Музыкальная манера Дебюсси моментально околдовывает Лероля, который со знанием дела замечает все ее изящество, мощь и новизну. У него чутье на гениев. Очень скоро в нем рождается уверенность, так же как о Дега: Дебюсси не довольствуется одним дарованием. Хотя самому Леролю хватает таланта для того, чтобы держать в руках кисть, он умеет без ревности распознать гениальность других. Этот богатый буржуа знает толк в друзьях. Он проявляет большую проницательность не только в музыке, живописи и скульптуре, но и в литературной сфере. Он бывает лишь у избранных поэтов. Большинство из них дружит с Дебюсси: Пьер Луис частенько заходит на авеню Дюкен (без дамского сопровождения), как и Поль Валери, еще не избавившийся от своего провинциального акцента (он — уроженец города Сет, на юге Франции) и пока еще мало что написавший. В число друзей дома входит также Андре Жид. Дебюсси в письме к Леролю говорит, что тот со своей «робкой грациозностью и английской вежливостью напоминает старую деву».
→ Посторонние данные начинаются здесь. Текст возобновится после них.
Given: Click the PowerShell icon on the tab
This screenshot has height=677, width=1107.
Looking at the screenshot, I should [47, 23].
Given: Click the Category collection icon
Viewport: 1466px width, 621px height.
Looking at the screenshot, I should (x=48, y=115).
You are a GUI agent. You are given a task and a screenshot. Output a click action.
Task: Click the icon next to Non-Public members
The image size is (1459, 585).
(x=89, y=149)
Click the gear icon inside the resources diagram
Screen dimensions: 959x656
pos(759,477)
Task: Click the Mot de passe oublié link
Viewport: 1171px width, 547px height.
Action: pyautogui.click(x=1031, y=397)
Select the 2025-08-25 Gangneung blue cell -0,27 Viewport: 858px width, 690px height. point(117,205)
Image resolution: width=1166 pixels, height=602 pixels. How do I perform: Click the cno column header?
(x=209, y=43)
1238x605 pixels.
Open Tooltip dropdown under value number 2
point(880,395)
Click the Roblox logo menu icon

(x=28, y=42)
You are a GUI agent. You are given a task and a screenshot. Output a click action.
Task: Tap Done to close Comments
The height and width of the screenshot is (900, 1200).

Анри де Ренье со вставленным в левый глаз моноклем и длинными усами: его «Старинные и романтические поэмы» навеяли Дебюсси несколько «Ноктюрнов» и «Сцен в сумерках». Или Стефан Малларме в сопровождении своей супруги и дочери, Женевьевы, которая дружна как с Ивонной, так и с Кристиной и подолгу шушукается с ними за спиной господ. Именно в доме Лероля, вокруг рояля, смыкается кружок друзей: художники и писатели слушают, как Дебюсси исполняет еще неизвестные отрывки из своих композиций. «Думаю, сцена у грота вам понравится, — пишет он хозяину дома в 1895 году. — Я пытаюсь передать все таинство ночи, когда в глубокой тишине слышится беспокоящий звук потревоженной в своем сне травы, потом долетают звуки близкого моря, которое жалуется Луне, а Пелле-ас и Мелизанда побаиваются произнести слово в таком таинственном окружении».
Премьера его музыкальной драмы в пяти актах и тринадцати картинах состоится только в 1902 году в Опера-Комик, дирижировать будет Андре Мессаже. Для всех меломанов Франции и за ее пределами это станет «одним из величайших событий века». В атмосфере вагнеромании, охватившей музыкальный небосклон в ту эпоху, опера «Пеллеас и Мелизанда» развяжет жесткую полемику и будет освистана. Сторонники и противники Дебюсси перессорятся, обсуждая речитатив в диалогах; отсутствие певческих ансамблей или использование тональной гаммы, далекой от фразировки Вагнера, шокирует большую часть любителей лирического искусства. Дебюсси пишет Леролю: «Я воспользовался, впрочем, совершенно спонтанно, приемом, который представляется мне довольно редким, то есть безмолвием как средством выражения, и, возможно, единственным способом подчеркнуть эмоциональность фразы».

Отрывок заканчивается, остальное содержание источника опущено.